Then, at 6.30pm, word broke and stayed broken. It spread everywhere, permeating every crack and orifice. Brendan Rodgers had gone. Sacked. No matter how much it was expected, it still came as a surprise. The more tweets and articles I read, the less and less important my FSG idea seemed. Not when this had happened.
This was obviously the story, the only news that really mattered. However, as the surprise wore off a bit, FSG crept back into my mind. Maybe now was not the worst time to think and talk about the owners. Maybe now was (and still is) the exact time we should be discussing them. Because managers are judged by trophies won and league positions attained. Owners, on the other hand, should not be judged by results on the pitch but rather by how they facilitated those achieving (or not achieving) the results. In short, I had found my measurement of FSG; their managers.
On October 15, 2010, FSG agreed a deal to buy Liverpool Football Club and, in effect, saved it from going to the wall. That’s how stark it felt then. It seems odd to even type those words but it was that bleak. Hicks and Gillett had drained the club of cash, enthusiasm and fight. And while it may be true to say that it could have been any consortium to buy the club, it was FSG and any criticism meted out to them must be viewed through the prism that just five years ago, in one of the darkest times in the history of the club, it was they who stepped in.

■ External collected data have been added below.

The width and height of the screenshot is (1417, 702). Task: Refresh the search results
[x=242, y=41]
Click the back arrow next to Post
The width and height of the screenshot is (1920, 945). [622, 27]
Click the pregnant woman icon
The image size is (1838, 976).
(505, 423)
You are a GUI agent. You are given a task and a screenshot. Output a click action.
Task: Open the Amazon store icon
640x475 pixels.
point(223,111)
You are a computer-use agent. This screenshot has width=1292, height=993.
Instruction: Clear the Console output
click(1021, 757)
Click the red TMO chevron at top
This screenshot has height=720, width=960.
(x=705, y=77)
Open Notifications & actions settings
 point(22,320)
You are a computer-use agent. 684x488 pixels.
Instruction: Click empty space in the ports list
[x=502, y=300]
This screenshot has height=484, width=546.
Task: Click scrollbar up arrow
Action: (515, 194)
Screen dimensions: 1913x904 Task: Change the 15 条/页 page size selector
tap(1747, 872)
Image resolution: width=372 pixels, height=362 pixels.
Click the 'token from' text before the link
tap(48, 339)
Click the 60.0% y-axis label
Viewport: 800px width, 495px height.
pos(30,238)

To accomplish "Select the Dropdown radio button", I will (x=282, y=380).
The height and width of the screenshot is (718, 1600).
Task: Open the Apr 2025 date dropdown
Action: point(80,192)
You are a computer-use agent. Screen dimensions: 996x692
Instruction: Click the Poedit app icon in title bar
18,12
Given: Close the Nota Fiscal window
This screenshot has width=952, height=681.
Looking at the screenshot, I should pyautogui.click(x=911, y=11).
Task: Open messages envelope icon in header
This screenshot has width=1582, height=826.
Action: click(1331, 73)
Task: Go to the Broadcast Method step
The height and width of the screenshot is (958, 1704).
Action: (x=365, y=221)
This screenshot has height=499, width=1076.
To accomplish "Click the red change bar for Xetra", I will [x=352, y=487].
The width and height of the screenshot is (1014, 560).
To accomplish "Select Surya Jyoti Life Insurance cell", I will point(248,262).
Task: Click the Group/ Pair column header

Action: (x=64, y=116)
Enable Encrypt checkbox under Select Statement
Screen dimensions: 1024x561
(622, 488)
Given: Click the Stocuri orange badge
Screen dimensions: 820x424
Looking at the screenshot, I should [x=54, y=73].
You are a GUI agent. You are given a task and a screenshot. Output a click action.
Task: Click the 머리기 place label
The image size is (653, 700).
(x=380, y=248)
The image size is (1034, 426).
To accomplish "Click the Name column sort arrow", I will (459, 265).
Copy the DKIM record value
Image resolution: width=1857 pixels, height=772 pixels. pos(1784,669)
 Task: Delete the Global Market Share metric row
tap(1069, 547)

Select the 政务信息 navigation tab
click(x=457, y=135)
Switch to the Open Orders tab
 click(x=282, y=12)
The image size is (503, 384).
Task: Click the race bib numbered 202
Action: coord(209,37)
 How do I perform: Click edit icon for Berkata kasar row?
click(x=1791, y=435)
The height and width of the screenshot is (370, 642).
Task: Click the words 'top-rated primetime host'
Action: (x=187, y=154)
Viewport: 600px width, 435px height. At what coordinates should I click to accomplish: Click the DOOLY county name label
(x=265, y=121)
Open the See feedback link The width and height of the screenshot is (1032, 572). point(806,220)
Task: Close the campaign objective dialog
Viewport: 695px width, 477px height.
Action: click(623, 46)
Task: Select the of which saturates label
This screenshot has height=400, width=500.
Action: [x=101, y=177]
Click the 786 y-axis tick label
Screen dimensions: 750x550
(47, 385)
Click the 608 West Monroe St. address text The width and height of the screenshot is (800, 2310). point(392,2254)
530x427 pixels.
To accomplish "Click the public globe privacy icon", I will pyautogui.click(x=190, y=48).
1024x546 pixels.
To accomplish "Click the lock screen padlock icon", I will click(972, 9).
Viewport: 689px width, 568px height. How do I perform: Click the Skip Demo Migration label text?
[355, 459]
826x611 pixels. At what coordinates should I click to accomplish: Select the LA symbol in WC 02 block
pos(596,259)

It would be mawkish and ridiculous to become gooey-eyed about an ownership group that would sell the club tomorrow if the right offer was made but I feel it’s worth remembering. But enough qualifying. To the matter at hand.
https://www.youtube.com/watch?v=tOPyMZxY1Lk
There was much talk when the new owners first arrived about what they had done when taking over the Boston Red Sox and how much of that situation could be applied to Liverpool’s plight. The Red Sox were one of American sport’s most storied and decorated teams, enduring one of the most infamous droughts in baseball history. From 1918 until 2002, when Henry and Tom Werner bought the team, the Red Sox had not won a World Series. Just two years later in 2004, the ‘Curse of the Bambino’ was broken as Boston celebrated their first World Series in 86 years.
The FSG-Liverpool story wrote itself. They already owned one team from a city famous for its wit and passion, steeped in an Irish influence and well known to be unafraid to wear its heart on its sleeve. What is more, that team had endured a long period without success having previously been the most successful team in their sport. It all seemed meant to be. Alas, as we all know only too well, our ‘curse’ has yet to be broken as we still await the Reds’ first league trophy since 1990.
FSG came into Liverpool amidst a disastrous season. Hicks and Gillett had made another one of many, many poor decisions in appointing Roy Hodgson as manager. We all know the sorry story well enough that I need not rake over old ground once more, but it became apparent that FSG’s first major act as owners of the club would be to replace Hodgson.
The axe duly fell — eventually — in January of 2011. Mere months into their ownership, still feeling their way into the unique culture of English football and even more unique culture of Liverpool, Henry and Werner turned to as close as they could find to the soul of the club and asked him for help. Never being one to turn down the club or the city, Kenny Dalglish stepped once more into the breach as Liverpool manager.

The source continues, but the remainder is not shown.